Interview with Misha Maslennikov at "Calvert Journal".

Born in 1964 in Dobroe, near Moscow, Misha Maslennikov nearly became a priest before “receiving the blessing to photograph”. He’s shot five major series — Chukotka is a land of loneliness (2007), Kolodozero (2007-09), The lost universe (2008), The Volga Viatka earth (2010), and The Don steppe (2010-12) — some of which show explicitly religious communities, but all of which show small settlements of people living close to the land. To Maslennikov they express something similar either way, and he sends me a poem by Joseph Brodsky by way of an explanation. The opening lines read: “In villages God does not live in [icon] corners / as skeptics think.

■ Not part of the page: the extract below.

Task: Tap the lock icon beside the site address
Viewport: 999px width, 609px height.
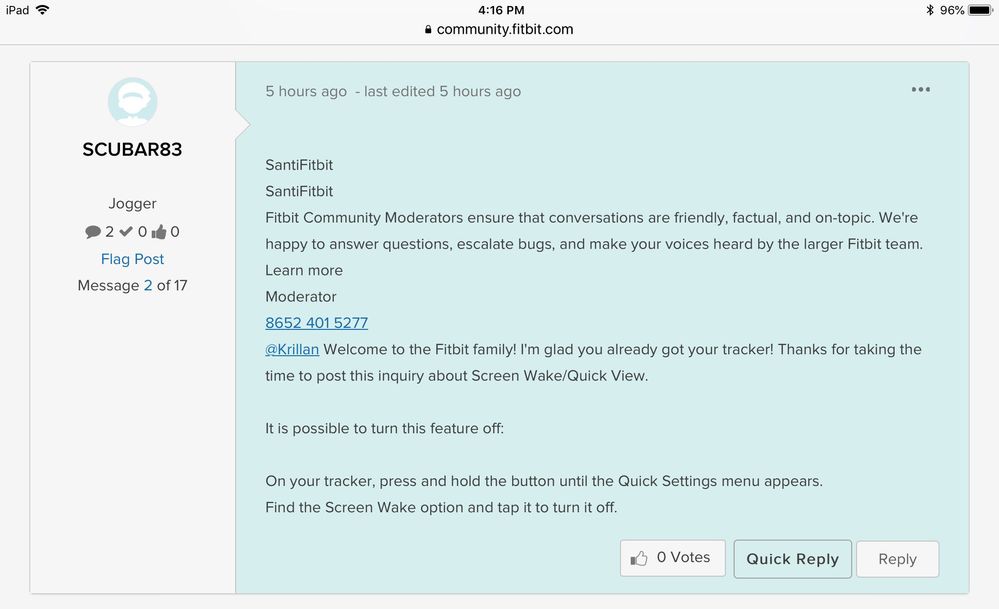Action: click(x=428, y=29)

He’s everywhere.”

“On the one hand, I would like to show the spiritual practice of people who have dedicated their lives to God,” Maslennikov adds. “On the other hand, I try to ensure my images remain within the framework of documentary photography and read for any viewer, regardless of their faith or which part of society they belong to.”

Within this ambition his work ranges from the Far North of Russia, where fishing boats come face-to-face with walruses, to the Don steppe in the Rostov-on-Don region, where people grow melons and swim in the rivers. “In different regions, the nature is beautiful in its own way,” says Maslennikov. “From time immemorial, people have lived in harmony with nature, and in my photographs I pay special attention to their surroundings.”